== THE DATA ==
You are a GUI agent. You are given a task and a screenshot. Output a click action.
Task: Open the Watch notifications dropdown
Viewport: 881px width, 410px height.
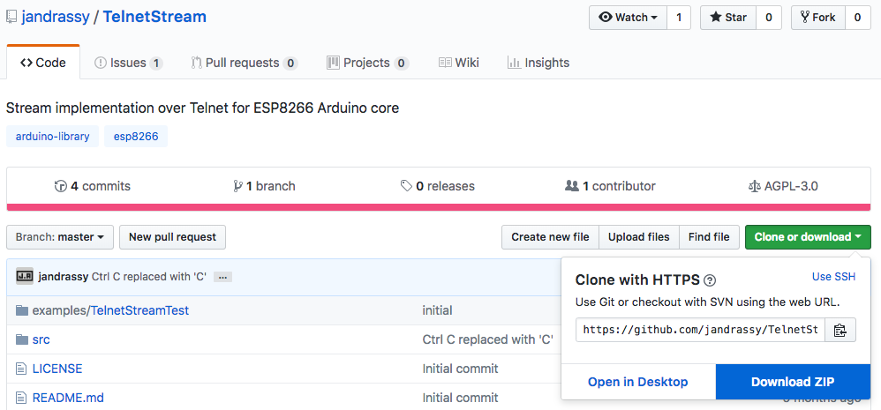628,18
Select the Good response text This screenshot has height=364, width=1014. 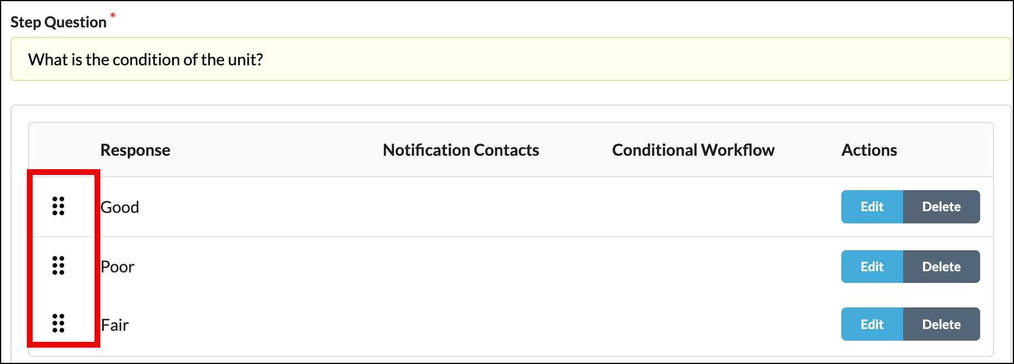120,208
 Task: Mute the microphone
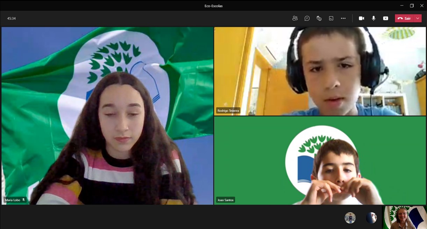tap(373, 18)
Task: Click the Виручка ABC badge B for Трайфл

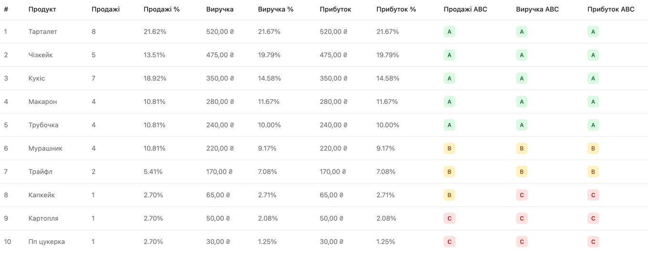Action: coord(522,172)
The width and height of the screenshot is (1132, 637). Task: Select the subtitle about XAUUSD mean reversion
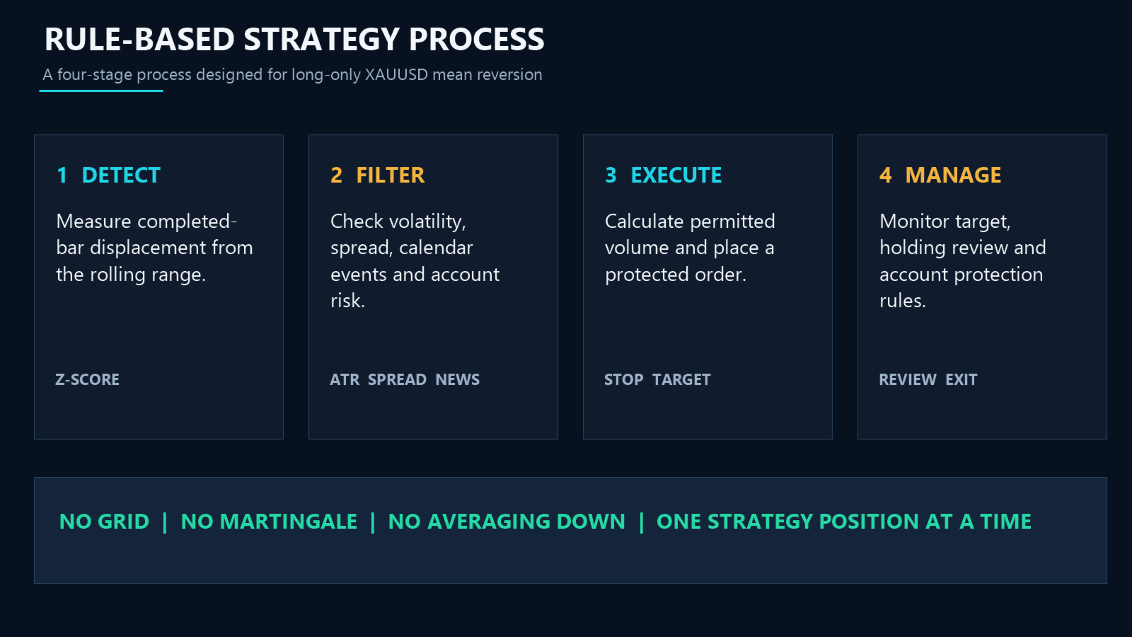click(x=292, y=74)
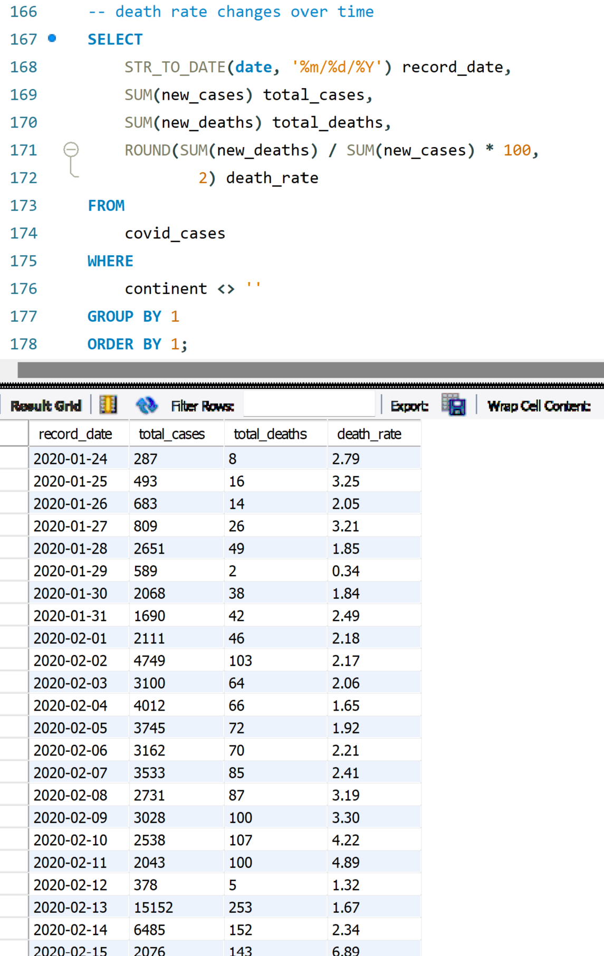Viewport: 604px width, 956px height.
Task: Click the Result Grid label
Action: click(46, 406)
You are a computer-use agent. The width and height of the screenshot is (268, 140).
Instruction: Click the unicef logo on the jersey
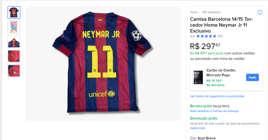point(102,94)
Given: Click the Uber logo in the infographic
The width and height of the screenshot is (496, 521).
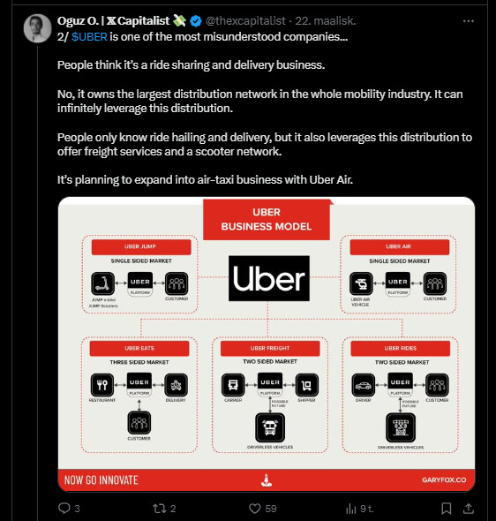Looking at the screenshot, I should click(269, 278).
===
Return every line above where "agent" appears.

You are a GUI agent. You are given a task and a screenshot. Output a click action.
You are a computer-use agent. The width and height of the screenshot is (268, 140).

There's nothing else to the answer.